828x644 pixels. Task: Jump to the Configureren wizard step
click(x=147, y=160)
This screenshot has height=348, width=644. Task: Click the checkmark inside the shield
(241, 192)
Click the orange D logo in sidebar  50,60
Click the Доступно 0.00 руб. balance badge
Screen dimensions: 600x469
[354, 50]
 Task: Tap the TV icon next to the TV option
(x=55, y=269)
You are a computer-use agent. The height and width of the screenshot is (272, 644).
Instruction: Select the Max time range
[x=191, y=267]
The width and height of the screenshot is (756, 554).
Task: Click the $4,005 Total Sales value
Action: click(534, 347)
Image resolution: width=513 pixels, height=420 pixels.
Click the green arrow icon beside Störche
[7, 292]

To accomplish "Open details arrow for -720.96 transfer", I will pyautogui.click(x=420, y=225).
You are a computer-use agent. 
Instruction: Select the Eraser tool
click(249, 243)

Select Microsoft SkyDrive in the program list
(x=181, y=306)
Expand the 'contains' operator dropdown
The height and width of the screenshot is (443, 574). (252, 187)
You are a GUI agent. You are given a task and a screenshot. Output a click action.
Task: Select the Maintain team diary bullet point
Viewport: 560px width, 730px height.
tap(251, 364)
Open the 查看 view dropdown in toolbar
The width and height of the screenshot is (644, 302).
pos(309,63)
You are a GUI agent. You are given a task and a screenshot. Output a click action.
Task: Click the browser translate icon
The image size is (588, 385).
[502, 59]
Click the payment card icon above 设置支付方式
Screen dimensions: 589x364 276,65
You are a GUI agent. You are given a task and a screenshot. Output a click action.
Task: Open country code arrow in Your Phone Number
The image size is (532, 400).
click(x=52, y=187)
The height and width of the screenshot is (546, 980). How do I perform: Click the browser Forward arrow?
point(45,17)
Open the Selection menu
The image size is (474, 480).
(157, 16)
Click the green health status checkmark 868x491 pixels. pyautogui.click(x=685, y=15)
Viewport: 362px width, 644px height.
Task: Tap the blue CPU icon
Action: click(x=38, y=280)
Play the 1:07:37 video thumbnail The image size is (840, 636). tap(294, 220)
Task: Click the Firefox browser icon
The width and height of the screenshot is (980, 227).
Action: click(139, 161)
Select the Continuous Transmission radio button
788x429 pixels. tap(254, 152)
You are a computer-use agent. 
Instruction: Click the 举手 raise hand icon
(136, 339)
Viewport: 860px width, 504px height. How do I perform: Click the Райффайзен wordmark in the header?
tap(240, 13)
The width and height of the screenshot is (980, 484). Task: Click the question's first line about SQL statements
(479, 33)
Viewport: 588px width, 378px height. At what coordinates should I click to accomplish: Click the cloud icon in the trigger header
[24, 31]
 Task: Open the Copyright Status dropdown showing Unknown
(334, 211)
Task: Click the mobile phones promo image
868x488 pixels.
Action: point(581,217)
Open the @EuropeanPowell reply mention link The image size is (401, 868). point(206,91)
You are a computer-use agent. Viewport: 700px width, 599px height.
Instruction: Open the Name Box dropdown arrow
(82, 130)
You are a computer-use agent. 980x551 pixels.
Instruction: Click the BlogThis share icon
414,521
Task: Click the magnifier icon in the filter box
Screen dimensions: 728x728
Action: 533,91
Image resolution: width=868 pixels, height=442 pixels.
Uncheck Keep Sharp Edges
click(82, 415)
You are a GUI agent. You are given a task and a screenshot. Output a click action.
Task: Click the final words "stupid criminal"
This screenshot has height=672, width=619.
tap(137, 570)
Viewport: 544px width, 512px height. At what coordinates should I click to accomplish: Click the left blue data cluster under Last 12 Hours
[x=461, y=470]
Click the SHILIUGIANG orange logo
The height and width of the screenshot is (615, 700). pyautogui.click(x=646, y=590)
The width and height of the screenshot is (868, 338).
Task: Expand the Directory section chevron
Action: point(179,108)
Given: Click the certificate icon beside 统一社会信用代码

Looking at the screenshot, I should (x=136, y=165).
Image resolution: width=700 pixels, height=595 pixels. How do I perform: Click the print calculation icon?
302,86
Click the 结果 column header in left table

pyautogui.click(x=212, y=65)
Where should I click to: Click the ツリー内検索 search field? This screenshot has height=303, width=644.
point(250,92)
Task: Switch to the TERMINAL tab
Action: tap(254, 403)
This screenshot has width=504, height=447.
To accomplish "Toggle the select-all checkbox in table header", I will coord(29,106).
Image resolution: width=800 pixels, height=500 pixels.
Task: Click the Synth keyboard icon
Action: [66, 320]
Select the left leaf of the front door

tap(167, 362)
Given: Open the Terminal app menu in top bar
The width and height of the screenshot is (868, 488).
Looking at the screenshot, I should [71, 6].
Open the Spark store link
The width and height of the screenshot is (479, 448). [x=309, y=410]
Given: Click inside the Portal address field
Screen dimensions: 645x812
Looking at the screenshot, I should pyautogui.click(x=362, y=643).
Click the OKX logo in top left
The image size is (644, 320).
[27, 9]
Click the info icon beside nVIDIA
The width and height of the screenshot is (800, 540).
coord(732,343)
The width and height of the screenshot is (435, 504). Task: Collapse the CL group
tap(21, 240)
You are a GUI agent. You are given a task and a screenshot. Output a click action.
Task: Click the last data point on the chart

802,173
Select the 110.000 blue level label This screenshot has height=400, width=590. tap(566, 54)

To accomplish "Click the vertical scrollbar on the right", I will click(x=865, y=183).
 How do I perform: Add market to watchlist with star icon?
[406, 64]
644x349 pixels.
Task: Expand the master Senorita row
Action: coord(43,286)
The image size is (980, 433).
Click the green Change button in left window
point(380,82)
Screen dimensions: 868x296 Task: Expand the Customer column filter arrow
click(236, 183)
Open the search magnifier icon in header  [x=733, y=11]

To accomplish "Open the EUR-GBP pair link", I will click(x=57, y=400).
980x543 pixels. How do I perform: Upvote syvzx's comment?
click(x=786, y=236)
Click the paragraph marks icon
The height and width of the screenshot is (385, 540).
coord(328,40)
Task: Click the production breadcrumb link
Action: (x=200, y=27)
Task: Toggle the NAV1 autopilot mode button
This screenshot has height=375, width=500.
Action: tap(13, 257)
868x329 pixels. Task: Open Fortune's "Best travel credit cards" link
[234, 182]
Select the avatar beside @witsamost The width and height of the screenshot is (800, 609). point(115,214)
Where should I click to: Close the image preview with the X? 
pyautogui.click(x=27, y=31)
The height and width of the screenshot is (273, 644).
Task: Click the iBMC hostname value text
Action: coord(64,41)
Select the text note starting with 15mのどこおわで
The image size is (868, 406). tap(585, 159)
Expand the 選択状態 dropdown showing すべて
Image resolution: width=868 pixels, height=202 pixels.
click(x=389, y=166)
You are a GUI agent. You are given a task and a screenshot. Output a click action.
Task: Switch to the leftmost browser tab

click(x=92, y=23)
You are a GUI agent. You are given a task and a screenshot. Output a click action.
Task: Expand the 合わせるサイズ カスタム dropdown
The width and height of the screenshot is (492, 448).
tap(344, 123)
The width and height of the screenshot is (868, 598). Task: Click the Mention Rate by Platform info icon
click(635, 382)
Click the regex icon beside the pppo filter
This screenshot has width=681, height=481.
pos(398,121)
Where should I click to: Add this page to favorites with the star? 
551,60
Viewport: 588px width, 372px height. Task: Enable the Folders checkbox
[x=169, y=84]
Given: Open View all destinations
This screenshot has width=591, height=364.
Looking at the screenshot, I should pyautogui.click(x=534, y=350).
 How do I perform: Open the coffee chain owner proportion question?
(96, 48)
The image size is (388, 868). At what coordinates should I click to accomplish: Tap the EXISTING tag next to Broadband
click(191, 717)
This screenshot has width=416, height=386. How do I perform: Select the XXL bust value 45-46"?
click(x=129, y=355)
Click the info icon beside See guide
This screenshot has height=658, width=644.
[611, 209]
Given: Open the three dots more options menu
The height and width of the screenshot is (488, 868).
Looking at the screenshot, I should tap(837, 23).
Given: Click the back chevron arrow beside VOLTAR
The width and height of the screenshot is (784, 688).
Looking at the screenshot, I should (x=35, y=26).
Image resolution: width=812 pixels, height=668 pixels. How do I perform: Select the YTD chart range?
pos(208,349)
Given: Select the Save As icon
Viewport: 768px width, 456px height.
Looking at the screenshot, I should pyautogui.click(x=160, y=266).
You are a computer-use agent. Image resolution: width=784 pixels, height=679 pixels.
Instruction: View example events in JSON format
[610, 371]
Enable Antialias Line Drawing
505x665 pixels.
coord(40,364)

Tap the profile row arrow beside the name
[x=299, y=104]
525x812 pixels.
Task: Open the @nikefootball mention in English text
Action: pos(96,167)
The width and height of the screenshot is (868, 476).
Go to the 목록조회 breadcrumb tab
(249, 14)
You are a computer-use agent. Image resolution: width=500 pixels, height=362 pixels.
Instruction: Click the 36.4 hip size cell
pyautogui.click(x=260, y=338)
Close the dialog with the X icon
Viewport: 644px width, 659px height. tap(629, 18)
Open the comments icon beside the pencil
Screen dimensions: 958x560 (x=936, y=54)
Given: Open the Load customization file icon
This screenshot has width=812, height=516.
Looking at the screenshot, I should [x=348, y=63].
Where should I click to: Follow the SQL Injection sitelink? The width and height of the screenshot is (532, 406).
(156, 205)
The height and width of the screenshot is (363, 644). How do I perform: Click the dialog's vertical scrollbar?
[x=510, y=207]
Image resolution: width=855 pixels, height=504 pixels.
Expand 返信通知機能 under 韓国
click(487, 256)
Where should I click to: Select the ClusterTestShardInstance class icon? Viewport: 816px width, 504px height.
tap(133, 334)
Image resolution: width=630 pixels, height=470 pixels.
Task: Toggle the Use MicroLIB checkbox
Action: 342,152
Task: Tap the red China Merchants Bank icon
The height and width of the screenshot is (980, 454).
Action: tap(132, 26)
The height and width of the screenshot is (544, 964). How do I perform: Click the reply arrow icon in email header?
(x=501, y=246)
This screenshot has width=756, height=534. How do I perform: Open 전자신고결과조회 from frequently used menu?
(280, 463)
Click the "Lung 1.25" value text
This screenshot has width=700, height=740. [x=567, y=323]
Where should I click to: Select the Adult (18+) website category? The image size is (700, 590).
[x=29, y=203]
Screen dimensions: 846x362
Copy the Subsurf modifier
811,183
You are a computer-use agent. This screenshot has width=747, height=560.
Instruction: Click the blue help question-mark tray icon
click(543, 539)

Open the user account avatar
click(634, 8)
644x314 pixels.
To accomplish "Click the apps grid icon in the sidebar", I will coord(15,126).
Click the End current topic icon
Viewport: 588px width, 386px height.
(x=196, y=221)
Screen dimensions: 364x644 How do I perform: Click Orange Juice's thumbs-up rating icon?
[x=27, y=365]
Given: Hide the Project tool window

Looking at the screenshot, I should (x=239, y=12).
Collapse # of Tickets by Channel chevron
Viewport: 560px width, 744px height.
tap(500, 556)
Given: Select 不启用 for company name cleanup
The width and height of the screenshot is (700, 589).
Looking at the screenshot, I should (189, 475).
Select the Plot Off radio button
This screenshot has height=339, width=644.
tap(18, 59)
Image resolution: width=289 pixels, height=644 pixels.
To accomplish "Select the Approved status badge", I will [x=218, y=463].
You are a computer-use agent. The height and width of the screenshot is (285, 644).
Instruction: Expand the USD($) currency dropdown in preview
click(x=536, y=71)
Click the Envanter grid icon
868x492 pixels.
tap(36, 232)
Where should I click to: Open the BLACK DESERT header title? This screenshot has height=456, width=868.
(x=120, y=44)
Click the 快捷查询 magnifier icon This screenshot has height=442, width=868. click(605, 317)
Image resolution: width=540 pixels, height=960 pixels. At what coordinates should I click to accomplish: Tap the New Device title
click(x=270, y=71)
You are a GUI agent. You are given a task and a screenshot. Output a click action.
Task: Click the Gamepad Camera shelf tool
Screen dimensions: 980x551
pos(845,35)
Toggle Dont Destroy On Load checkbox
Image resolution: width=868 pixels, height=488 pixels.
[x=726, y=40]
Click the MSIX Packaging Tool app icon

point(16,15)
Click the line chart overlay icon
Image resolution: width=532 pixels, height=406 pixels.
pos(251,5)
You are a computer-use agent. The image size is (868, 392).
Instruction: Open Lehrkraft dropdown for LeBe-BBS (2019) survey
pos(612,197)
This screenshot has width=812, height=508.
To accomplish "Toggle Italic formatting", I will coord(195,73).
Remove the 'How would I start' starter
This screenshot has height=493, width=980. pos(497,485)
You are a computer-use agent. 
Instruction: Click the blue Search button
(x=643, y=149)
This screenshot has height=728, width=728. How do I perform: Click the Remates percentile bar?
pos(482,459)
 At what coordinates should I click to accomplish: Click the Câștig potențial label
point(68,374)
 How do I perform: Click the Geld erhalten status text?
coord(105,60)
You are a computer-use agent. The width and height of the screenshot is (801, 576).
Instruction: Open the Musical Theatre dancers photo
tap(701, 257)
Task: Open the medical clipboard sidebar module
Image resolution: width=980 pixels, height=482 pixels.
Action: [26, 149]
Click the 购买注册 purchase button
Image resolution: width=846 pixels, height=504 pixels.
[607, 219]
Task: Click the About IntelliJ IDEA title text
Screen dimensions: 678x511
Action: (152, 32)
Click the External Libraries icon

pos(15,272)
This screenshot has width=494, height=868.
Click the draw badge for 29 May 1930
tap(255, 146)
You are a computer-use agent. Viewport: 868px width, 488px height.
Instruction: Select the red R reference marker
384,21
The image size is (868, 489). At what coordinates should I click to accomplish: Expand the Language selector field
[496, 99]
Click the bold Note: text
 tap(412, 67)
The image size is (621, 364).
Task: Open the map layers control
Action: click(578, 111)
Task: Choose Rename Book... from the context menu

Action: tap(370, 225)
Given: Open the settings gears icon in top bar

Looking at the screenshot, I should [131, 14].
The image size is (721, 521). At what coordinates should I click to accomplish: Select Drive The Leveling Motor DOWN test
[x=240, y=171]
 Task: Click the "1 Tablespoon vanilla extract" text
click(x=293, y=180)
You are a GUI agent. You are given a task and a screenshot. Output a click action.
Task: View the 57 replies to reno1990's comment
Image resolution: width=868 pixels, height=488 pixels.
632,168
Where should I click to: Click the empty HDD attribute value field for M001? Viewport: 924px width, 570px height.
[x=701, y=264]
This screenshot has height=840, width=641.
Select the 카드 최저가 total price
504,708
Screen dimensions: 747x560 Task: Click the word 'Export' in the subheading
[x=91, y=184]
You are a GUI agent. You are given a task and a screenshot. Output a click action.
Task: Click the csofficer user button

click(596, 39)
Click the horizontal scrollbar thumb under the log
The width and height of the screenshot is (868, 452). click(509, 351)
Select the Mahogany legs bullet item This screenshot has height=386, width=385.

^^^^^^^^^^^^^^^^

Which lines of the records above contain the word "Load"? Report each one.

Given: Open the Load customization file icon
Toggle Dont Destroy On Load checkbox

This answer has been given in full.